(Collected data entries)
____

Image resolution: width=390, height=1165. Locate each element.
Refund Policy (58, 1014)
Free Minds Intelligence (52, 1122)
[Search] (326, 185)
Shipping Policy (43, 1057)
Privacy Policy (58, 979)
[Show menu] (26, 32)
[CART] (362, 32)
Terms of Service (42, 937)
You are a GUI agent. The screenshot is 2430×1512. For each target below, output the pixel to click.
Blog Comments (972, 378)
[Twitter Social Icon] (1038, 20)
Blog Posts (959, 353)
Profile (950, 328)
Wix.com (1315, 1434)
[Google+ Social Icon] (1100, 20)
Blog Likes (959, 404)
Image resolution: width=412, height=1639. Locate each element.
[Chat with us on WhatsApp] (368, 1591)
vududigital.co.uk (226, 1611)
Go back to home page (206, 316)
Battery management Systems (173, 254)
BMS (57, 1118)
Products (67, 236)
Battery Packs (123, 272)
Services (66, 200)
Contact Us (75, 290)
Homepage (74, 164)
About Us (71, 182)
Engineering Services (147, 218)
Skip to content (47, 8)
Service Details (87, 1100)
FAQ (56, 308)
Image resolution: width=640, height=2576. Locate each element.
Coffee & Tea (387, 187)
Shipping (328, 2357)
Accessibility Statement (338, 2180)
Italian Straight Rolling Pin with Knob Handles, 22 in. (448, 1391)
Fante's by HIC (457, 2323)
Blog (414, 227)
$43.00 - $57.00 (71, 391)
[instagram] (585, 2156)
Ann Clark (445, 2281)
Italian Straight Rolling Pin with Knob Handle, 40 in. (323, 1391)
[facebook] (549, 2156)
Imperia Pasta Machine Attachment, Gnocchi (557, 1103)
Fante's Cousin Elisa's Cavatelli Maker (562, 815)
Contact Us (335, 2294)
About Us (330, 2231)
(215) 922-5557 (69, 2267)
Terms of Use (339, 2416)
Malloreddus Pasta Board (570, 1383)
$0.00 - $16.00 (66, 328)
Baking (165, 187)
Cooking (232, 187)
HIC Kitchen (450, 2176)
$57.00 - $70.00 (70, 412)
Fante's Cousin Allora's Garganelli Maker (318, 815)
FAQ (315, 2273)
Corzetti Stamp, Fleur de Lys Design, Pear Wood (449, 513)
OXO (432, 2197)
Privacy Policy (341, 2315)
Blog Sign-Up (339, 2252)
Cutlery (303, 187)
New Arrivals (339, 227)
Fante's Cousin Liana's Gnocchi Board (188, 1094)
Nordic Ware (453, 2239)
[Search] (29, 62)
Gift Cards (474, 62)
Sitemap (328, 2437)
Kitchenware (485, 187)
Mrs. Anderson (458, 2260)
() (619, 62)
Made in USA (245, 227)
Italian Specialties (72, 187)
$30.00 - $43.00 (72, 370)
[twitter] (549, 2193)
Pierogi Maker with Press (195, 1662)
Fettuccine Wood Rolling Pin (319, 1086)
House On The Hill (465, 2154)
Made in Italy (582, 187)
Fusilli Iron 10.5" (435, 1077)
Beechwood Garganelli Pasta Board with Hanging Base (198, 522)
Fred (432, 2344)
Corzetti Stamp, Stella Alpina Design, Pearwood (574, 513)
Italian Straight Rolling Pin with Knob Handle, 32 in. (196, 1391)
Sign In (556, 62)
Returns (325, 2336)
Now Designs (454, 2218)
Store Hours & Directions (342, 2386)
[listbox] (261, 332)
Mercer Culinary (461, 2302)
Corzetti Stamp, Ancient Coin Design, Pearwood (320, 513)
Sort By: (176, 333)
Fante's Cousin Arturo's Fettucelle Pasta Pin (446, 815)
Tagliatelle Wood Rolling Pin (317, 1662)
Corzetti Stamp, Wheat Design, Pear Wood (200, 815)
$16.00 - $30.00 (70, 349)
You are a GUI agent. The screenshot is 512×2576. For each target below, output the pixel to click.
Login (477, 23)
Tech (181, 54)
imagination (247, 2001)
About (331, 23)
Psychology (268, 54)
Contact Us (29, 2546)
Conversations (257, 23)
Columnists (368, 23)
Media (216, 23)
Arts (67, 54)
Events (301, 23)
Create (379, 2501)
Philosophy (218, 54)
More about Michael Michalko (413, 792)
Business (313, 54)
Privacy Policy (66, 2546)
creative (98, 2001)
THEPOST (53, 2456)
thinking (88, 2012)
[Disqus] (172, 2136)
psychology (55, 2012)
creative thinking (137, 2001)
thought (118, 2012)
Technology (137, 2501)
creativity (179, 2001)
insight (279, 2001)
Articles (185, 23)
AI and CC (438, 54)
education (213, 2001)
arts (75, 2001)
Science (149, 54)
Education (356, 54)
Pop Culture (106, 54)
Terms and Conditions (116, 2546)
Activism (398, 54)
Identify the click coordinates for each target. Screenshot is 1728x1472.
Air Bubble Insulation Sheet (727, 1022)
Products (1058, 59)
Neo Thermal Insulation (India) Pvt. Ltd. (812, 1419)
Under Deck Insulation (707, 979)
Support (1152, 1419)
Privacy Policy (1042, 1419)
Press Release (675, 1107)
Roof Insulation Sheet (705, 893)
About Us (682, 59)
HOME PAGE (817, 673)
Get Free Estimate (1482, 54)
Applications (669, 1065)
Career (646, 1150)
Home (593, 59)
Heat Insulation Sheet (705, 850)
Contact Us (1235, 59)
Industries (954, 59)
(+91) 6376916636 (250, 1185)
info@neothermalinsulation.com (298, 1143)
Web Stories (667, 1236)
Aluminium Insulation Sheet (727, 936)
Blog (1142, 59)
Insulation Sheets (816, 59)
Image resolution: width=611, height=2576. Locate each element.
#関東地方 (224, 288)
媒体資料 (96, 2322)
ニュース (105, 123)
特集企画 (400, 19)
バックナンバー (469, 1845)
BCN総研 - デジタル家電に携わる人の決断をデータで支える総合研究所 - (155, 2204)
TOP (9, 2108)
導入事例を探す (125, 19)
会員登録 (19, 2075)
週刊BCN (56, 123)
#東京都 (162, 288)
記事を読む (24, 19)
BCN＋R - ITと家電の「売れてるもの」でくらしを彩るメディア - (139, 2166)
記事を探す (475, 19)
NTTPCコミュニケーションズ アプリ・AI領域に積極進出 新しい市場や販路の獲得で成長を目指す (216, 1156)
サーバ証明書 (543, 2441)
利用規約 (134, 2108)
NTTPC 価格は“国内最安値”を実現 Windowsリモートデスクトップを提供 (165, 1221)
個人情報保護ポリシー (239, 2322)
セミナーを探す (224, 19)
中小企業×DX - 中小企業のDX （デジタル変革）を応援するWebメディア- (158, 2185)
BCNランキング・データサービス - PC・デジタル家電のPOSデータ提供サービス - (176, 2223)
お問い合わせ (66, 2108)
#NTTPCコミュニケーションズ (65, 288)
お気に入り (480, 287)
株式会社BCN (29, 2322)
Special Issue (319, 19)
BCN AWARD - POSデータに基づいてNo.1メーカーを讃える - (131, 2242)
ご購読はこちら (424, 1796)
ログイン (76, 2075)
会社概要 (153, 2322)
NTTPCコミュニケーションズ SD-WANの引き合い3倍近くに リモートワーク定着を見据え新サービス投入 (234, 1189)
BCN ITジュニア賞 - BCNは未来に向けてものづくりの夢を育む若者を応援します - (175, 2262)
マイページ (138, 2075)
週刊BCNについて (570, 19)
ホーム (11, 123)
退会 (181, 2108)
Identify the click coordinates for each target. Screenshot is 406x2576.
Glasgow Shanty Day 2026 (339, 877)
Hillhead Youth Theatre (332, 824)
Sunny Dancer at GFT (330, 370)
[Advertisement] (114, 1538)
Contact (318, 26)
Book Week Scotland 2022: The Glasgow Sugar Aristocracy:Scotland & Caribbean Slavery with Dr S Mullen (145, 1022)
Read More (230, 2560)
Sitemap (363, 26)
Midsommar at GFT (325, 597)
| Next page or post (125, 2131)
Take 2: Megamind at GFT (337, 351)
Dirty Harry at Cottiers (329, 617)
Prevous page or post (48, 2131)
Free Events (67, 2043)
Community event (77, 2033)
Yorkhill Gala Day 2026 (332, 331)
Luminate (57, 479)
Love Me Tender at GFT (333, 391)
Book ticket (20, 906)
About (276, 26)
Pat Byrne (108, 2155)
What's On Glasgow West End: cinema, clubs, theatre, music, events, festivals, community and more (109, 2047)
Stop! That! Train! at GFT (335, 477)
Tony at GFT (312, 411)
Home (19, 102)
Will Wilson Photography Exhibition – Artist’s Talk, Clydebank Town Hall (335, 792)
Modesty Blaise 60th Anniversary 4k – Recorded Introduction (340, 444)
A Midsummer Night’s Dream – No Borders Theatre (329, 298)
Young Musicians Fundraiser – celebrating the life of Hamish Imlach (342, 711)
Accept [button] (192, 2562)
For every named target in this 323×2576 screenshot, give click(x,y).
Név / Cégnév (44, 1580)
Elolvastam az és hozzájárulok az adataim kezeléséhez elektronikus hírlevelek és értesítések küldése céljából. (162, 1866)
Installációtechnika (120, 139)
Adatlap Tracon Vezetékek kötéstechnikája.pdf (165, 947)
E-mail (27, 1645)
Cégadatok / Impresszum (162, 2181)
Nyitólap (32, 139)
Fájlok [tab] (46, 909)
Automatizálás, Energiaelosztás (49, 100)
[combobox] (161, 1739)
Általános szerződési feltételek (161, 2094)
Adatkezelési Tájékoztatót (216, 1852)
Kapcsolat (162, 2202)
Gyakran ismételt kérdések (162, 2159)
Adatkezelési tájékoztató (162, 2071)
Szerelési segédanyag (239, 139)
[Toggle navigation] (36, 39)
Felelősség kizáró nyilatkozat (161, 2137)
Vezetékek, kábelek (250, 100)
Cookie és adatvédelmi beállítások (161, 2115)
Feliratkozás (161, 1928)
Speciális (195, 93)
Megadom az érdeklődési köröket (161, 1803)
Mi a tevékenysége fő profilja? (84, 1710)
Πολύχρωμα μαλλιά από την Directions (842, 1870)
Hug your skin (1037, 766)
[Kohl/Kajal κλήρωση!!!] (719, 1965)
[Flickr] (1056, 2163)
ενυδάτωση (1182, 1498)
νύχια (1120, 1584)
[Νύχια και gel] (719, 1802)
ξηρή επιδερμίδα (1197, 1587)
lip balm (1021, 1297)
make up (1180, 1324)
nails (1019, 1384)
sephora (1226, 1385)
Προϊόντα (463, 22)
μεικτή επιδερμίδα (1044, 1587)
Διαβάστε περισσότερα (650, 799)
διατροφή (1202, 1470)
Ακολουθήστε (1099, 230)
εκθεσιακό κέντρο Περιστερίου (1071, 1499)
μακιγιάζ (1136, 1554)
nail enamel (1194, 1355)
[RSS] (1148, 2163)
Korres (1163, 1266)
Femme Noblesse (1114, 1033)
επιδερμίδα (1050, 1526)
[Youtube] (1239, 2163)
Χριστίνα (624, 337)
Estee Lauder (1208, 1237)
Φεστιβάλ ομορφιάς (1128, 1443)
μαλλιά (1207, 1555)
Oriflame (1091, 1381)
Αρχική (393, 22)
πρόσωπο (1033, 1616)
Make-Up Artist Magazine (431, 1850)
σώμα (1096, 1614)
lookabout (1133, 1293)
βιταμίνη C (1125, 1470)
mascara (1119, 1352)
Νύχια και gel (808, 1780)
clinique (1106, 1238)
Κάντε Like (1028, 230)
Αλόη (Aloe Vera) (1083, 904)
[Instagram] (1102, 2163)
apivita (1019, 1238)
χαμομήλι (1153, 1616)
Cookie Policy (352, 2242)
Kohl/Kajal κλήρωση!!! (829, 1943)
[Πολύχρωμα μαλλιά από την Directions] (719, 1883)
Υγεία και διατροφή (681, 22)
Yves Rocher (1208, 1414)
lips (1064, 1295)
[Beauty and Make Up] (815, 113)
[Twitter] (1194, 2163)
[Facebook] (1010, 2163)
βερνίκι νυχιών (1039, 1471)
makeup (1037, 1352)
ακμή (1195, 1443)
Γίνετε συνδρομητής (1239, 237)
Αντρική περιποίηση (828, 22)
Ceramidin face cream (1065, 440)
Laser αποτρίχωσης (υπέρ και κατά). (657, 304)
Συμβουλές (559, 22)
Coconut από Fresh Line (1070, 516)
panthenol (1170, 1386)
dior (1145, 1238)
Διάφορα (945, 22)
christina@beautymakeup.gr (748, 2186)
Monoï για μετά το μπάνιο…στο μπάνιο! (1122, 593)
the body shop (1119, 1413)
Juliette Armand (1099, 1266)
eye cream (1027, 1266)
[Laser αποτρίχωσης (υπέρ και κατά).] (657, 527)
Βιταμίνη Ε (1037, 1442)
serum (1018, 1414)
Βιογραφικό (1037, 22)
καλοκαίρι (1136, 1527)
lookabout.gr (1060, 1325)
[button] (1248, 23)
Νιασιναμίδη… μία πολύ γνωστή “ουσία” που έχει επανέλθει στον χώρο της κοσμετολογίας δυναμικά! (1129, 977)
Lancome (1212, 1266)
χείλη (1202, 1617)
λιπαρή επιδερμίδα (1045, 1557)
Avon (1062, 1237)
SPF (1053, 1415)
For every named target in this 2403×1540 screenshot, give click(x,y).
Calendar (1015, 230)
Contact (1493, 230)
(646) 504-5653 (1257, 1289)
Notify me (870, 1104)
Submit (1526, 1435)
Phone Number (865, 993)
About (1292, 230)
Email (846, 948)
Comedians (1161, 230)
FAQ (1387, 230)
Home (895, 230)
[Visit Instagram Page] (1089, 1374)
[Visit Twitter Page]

____

**Task statement**
The task here is to output the line with "καλοκαίρι (1136, 1527)" and all lines after it to the end of the records above, exactly and only those.

**Exercise answer**
καλοκαίρι (1136, 1527)
lookabout.gr (1060, 1325)
[button] (1248, 23)
Νιασιναμίδη… μία πολύ γνωστή “ουσία” που έχει επανέλθει στον χώρο της κοσμετολογίας δυναμικά! (1129, 977)
Lancome (1212, 1266)
χείλη (1202, 1617)
λιπαρή επιδερμίδα (1045, 1557)
Avon (1062, 1237)
SPF (1053, 1415)
For every named target in this 2403×1540 screenshot, give click(x,y).
Calendar (1015, 230)
Contact (1493, 230)
(646) 504-5653 (1257, 1289)
Notify me (870, 1104)
Submit (1526, 1435)
Phone Number (865, 993)
About (1292, 230)
Email (846, 948)
Comedians (1161, 230)
FAQ (1387, 230)
Home (895, 230)
[Visit Instagram Page] (1089, 1374)
[Visit Twitter Page]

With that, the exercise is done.